1. Le G:. M:. Chevallier, Ingénieur de S. A. R. Monsieur Frère du Roi, est le Vénérable de la Loge des Admirateurs de l'Univers

Pourquoi ici est-il désigné comme G:. M:. ? Nous ne connaissons pas d'autre signification à cette abréviation que Grand Maître, et aucune Obédience française n'a, à l'époque, de Grand Maître de ce nom. Il était cependant assez courant, au XVIIIe, de qualifier de Grand Maître le Vénérable d'une Loge. Et notre Chevallier, très soucieux de se parer de titres ronflants, n'en était sans doute pas à cela près ...

2. Monsieur, Frère du Roi, est le Comte d'Artois, futur Charles X.

3. Pascal Taskin, l'éditeur et marchand de musique, était membre de la grande famille de facteurs d'instruments dont faisait également partie le compositeur Henri-Joseph Taskin, qui avait accompagné Chevallier au piano en 1809 aux Tributaires d'Hiram. Il n'est pas précisé lequel est l'auteur de l'accompagnement de piano. C'est probablement le Pascal Taskin renseigné en 1822 comme professeur de piano à l'adresse 4, rue Faubourg Montmartre. Est-il le Taskin fils (d'Henri-Joseph), professeur de piano, qui fit partie des Frères Unis Inséparables ?

4. Voir ici sur Fasquel.

5. Nous avons trouvé cette chanson sur le site (repère FVM 182) de la bibliothèque de l'Université de Buffalo (Etat de New York, USA), que nous remercions pour l'obligeance avec laquelle elle en avait bien voulu en mettre en ligne la partition, que nous reproduisons ci-dessous.

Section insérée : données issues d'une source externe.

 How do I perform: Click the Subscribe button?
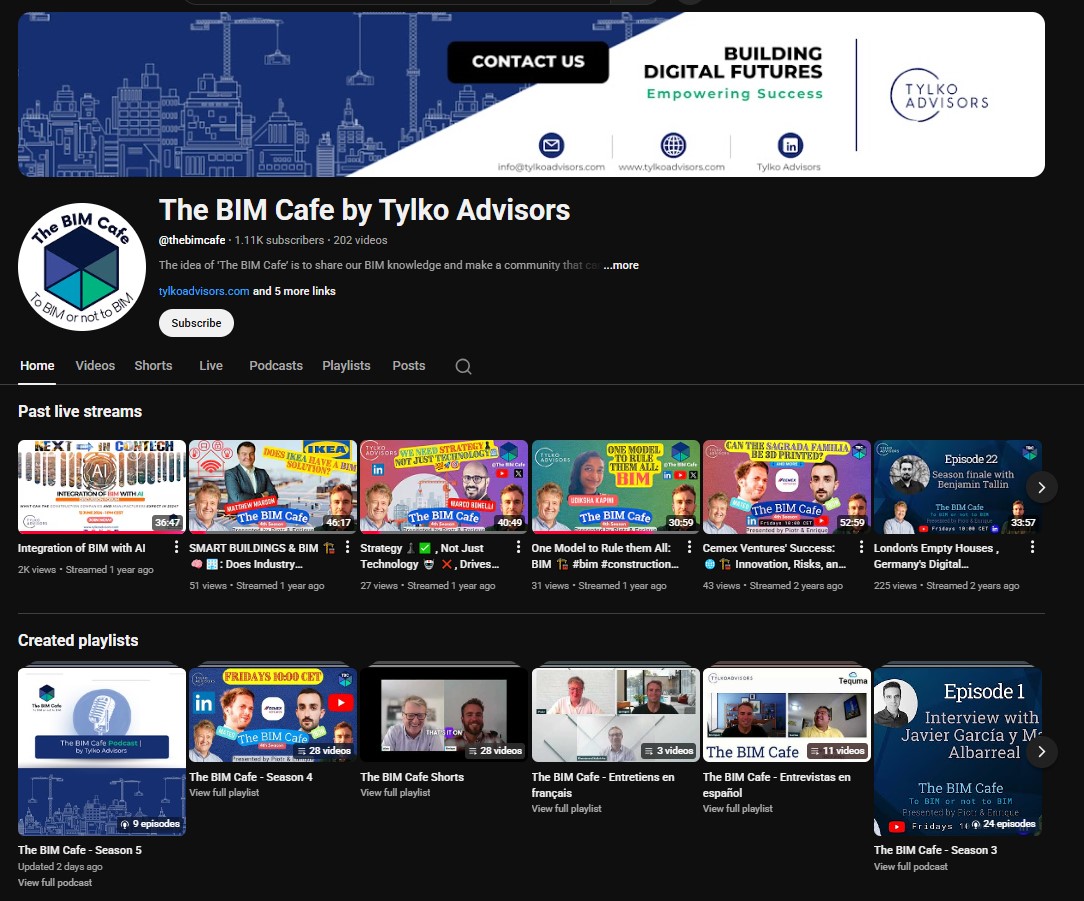[196, 323]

Aux champs de Mars et de Cythère,
Joignant les myrthes aux lauriers,
L'amour par les mains de sa mère,
Couronne nos braves guerriers.
Enfant chéri de la victoire,
Le français brille tour à tour,
Au Thermomètre de la gloire,
Au Thermomètre de l'amour.

 

Malheur au jeu (de la guerre), bonheur en amour ?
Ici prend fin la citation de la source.